- Project Overview
- Key Features
- System Architecture
- Installation
- Usage
- Hardware Setup
- Model Training
- Testing
- Troubleshooting
- Contributing
- License
- Maintainers
- Citations and Acknowledgements
A real-time counter-drone system using computer vision and object tracking. Detects UAVs in video streams and simulates countermeasures (target locking).
- Real-time object detection using YOLO12
- Centroid-based object tracking
- Frame processing pipeline (1920x1080 @ 120FPS)
- Configurable detection thresholds and tracking parameters
.
├── notebooks
│ └── ai_model_training.ipynb
├── src
│ ├── ai_model_interface.py
│ ├── dmx_control.py
│ ├── DMX_frame_pipeline.py
│ ├── drone_detected.mp3
│ ├── drone_detector_12l.pt
│ ├── drone_detector_12m.pt
│ ├── drone_detector_12n.pt
│ ├── drone_detector_12s.pt
│ ├── drone_detector_12x.pt
│ ├── frame_pipeline.py
│ ├── main.py
│ ├── qlight_workspace.qxw
│ ├── run.py
│ ├── run.sh
│ ├── tracking_system.py
│ └── video_stream_manager.py
├── test
│ └── test_ai.py
└── test_images
├── drone_real_test_1.jpg
├── drone_real_test_2.jpg
├── ...
└── drone_real_test_15.jpg
NOTE: drone_detector_12x.pt could not be added to the repository due to its size (exceeds 100MB). Download
Ensure all these are installed:
- Python 3.11.9
- PIP 25.0.1
- Windows 11 or Ubuntu 20.04
- Nvidia GPU
- CUDA Toolkit 12.6
- USB Webcam or IP Camera
Follow these steps to ensure the program can be executed:
# Clone repository
git clone https://github.com/alonsovazqueztena/Mini_C-RAM_Capstone.git
cd Mini_C-RAM_Capstone
# Create virtual environment
python -m venv env
source env/bin/activate # Linux/MacOS
source env/Scripts/activate # Windows
# Install dependencies
pip install -r requirements.txt
To only execute the object detection and tracking software, run this:
# Execute the program using the source code (must be in src folder)
python main.py
python3 main.py # Or also this.
python3 run.py if set up with hardware(Moving Headlight, Enttec Open DMX USB, DMX cables, Phone Web Cam)
For keyboard control, follow these commands:
Key | Description |
---|---|
q | Quit system |
Up | Move system up |
Down | Move system down |
Left | Move system left |
Right | Move system right |
To toggle between manual and automatic mode, press on the manual mode button on the graphical user interface (GUI) (the rightmost icon on the window).

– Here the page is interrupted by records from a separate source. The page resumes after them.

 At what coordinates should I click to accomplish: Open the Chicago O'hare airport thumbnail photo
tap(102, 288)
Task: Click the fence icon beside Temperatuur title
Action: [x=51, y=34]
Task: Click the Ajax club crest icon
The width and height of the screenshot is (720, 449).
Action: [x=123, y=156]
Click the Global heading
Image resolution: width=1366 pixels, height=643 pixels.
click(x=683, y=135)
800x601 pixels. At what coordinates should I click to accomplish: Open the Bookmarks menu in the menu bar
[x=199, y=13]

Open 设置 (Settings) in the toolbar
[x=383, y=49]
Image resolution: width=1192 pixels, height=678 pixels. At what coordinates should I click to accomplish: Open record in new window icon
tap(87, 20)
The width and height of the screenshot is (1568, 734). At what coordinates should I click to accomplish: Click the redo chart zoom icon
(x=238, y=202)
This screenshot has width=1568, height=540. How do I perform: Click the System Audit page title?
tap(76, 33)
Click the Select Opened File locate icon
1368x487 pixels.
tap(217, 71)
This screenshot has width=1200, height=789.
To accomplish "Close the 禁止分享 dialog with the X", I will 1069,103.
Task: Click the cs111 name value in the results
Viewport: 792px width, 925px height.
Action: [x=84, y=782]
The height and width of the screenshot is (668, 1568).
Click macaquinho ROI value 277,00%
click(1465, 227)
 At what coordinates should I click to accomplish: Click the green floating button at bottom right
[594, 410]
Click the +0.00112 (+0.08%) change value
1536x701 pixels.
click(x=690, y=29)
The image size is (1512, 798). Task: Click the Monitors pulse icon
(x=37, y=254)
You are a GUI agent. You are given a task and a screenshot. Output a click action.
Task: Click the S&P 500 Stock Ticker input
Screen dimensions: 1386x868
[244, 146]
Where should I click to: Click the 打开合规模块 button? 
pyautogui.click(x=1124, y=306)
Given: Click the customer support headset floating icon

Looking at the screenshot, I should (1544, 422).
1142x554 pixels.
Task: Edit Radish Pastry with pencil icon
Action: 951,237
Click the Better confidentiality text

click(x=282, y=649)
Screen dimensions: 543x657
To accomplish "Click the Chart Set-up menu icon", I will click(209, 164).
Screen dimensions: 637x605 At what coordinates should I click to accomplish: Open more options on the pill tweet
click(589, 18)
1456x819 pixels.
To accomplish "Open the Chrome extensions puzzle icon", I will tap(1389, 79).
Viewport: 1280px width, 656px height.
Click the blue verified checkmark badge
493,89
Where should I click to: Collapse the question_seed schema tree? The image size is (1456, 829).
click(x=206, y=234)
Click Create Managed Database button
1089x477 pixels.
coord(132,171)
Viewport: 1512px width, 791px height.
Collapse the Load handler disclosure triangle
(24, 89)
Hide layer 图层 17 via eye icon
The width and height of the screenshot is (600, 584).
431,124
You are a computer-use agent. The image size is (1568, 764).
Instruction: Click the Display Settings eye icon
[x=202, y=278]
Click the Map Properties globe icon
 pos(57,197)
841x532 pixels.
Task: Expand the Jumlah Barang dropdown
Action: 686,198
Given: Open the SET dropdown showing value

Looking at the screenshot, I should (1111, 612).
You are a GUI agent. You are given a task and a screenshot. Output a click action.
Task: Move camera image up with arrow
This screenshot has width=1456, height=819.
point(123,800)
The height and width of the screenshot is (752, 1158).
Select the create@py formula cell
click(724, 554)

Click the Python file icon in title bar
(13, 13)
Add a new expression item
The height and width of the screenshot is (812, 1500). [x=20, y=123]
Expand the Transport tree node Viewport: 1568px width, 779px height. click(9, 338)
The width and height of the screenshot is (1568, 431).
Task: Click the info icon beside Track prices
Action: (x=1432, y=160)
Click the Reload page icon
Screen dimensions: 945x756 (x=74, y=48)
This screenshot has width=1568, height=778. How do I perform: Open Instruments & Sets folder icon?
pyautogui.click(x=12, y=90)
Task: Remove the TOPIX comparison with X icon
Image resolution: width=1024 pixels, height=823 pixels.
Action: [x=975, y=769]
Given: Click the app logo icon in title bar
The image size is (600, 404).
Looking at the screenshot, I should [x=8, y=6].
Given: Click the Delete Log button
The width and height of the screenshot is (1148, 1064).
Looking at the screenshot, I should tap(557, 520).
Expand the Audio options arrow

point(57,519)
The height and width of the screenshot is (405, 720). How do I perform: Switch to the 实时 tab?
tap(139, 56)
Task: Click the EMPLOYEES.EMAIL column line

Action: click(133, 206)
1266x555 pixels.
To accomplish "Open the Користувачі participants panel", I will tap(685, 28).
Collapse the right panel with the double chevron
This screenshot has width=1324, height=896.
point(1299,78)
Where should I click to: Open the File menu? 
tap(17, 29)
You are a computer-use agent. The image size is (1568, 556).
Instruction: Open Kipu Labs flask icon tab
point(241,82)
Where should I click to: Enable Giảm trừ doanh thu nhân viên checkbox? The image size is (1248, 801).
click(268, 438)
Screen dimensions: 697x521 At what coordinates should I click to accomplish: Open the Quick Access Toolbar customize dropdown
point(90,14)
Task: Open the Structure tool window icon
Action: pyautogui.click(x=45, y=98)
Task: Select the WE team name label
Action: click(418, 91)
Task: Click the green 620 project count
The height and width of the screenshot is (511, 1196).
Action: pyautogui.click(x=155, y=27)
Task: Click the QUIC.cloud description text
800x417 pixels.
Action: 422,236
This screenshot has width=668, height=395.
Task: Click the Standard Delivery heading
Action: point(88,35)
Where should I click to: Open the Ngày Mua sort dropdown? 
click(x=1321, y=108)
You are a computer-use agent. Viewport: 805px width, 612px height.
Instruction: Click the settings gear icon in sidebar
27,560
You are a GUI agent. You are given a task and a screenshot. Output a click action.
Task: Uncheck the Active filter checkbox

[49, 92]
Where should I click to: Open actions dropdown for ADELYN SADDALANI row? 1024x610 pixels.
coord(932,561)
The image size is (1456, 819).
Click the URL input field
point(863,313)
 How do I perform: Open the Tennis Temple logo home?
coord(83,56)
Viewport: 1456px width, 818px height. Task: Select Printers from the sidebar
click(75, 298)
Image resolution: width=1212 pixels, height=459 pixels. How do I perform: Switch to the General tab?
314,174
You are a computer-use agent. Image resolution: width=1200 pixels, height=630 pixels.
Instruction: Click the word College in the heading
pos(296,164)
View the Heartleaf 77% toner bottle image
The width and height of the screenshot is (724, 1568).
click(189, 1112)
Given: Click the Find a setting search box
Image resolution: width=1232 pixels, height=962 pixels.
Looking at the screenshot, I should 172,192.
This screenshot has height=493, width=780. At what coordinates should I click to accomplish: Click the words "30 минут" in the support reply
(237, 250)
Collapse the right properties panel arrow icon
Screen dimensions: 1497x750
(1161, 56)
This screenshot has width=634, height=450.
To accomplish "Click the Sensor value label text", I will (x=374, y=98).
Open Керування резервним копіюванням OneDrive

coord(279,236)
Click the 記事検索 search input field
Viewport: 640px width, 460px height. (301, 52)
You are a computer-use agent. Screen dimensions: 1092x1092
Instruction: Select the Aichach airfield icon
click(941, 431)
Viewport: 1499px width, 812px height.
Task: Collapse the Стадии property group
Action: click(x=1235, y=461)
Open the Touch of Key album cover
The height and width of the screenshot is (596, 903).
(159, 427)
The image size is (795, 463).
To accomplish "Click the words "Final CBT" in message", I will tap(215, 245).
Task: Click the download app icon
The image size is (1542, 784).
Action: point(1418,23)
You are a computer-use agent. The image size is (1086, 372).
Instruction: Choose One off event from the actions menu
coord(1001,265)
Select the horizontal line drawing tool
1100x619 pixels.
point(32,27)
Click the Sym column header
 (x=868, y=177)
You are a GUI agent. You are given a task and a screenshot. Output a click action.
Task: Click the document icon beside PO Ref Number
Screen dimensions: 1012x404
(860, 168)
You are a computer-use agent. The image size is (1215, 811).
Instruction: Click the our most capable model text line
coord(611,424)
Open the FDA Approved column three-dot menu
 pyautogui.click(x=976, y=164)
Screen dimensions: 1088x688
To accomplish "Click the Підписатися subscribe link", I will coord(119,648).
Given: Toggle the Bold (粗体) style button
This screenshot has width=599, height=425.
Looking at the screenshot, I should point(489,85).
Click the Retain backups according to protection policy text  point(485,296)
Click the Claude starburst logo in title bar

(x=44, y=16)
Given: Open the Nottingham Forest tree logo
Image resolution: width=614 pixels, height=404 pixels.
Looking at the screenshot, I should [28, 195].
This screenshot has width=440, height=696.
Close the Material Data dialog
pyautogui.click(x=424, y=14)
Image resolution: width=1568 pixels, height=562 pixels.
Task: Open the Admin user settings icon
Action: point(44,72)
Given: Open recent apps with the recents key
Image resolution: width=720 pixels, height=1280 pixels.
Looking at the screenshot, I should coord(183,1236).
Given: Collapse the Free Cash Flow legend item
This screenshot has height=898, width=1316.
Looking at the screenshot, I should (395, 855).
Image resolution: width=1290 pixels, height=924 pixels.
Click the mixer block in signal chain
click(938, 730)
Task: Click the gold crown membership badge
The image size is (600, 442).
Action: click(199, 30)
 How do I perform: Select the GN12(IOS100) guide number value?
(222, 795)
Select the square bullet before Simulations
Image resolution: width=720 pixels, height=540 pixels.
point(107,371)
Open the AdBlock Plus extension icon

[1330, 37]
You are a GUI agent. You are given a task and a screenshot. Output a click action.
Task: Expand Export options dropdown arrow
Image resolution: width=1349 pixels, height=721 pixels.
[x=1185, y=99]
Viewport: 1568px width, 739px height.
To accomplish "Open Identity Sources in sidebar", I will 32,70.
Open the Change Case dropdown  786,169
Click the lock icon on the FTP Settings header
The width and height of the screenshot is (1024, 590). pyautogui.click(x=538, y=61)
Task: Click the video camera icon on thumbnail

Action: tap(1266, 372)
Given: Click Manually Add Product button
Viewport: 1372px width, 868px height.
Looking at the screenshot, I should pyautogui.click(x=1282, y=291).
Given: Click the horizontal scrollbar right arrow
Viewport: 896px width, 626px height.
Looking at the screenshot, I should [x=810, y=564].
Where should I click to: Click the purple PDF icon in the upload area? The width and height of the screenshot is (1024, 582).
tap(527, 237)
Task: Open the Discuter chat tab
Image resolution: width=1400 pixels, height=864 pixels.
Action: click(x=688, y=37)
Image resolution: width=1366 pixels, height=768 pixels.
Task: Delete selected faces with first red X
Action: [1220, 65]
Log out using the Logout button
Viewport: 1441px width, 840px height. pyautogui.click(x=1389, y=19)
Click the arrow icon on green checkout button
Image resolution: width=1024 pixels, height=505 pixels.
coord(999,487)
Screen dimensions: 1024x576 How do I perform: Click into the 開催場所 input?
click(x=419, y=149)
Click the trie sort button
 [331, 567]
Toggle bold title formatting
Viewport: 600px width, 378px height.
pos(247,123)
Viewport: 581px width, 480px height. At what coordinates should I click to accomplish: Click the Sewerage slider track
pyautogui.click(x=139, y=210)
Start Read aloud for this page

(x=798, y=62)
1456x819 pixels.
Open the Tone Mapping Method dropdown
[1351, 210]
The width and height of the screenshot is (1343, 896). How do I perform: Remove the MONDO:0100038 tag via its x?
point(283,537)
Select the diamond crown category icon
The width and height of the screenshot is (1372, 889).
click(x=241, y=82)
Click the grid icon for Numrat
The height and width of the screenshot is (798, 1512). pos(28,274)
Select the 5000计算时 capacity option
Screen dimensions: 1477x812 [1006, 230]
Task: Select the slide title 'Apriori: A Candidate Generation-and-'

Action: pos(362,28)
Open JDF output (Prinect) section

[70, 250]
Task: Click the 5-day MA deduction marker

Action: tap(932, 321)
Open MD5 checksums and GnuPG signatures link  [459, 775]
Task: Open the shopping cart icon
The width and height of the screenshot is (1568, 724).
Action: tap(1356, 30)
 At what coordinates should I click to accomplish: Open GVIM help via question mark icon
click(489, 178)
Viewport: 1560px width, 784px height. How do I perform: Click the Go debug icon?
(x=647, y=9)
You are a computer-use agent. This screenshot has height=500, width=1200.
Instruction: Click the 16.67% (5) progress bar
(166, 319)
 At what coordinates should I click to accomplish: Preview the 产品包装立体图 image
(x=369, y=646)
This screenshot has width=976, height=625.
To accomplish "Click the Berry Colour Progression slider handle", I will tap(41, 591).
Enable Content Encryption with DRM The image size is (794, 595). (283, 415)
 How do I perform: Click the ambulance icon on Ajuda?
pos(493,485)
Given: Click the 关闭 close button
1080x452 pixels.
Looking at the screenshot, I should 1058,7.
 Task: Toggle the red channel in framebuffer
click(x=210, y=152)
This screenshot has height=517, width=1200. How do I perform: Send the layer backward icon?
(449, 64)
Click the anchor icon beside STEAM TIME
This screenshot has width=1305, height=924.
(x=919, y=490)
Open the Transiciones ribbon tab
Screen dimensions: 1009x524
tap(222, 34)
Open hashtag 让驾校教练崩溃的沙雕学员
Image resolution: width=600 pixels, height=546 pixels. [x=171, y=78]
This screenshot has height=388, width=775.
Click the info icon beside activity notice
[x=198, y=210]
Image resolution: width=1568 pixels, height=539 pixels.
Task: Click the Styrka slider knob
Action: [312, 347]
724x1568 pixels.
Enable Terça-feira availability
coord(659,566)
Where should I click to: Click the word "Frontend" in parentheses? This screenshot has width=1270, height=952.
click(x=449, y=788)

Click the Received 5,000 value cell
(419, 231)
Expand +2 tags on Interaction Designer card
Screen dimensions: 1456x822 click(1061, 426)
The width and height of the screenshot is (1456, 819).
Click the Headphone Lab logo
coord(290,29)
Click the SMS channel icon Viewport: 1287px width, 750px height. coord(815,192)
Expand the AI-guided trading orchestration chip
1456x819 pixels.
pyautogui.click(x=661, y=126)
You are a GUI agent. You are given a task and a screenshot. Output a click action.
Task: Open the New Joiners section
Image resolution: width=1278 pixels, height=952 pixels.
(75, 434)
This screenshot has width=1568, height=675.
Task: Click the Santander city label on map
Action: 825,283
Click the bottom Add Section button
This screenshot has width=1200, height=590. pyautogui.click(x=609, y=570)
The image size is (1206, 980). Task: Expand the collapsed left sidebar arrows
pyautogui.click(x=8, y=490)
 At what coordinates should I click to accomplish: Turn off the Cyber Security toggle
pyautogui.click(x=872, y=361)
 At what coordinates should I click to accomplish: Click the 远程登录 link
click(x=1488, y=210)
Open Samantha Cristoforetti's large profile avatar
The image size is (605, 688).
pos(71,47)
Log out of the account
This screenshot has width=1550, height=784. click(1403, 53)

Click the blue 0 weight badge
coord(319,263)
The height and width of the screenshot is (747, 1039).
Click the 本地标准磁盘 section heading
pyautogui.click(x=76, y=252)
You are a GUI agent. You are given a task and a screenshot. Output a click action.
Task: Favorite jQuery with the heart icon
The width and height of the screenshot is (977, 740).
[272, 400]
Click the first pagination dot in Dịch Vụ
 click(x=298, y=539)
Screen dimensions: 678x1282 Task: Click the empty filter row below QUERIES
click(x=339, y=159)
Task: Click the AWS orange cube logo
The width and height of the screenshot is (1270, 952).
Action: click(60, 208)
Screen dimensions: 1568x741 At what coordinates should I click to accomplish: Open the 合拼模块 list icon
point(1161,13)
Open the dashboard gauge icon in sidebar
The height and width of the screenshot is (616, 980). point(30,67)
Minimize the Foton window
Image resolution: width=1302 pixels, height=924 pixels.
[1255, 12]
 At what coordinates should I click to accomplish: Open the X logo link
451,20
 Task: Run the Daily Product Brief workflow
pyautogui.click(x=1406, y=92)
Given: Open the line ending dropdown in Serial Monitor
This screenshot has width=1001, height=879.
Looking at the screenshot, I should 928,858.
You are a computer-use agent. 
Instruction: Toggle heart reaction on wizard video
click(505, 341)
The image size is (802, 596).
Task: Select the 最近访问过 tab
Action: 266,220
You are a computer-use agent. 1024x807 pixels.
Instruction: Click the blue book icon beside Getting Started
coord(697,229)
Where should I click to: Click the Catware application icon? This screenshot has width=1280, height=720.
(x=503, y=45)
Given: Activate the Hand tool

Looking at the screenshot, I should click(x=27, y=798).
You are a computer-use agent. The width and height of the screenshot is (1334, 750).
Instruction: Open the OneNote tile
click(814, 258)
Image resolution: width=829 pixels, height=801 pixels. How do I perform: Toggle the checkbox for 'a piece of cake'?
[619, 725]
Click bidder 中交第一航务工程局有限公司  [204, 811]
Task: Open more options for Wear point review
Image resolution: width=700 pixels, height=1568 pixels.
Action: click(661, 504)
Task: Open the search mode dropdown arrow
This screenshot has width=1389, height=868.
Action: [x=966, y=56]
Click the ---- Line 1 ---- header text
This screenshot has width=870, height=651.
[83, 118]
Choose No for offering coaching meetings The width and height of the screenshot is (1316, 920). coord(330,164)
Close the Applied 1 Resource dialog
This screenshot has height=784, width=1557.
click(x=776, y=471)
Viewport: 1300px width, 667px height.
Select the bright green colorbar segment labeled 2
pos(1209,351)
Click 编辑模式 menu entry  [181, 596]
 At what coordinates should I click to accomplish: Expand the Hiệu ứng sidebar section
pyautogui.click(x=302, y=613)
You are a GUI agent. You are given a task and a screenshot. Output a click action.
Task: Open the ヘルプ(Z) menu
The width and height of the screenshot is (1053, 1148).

For Xbox controller control, follow these commands:
Button | Description |
---|---|
B | Quit system |
Y | Toggle manual/automatic mode |
Leftmost Analog Stick | Move system freely (any direction) |
Camera Connection
To set up a USB phone webcam, do the following:
- Install Iriun Webcam (can be for either Android or iPhone) for both the computer and the phone.
- Setup and ensure Iriun Webcam is running on both the phone and computer.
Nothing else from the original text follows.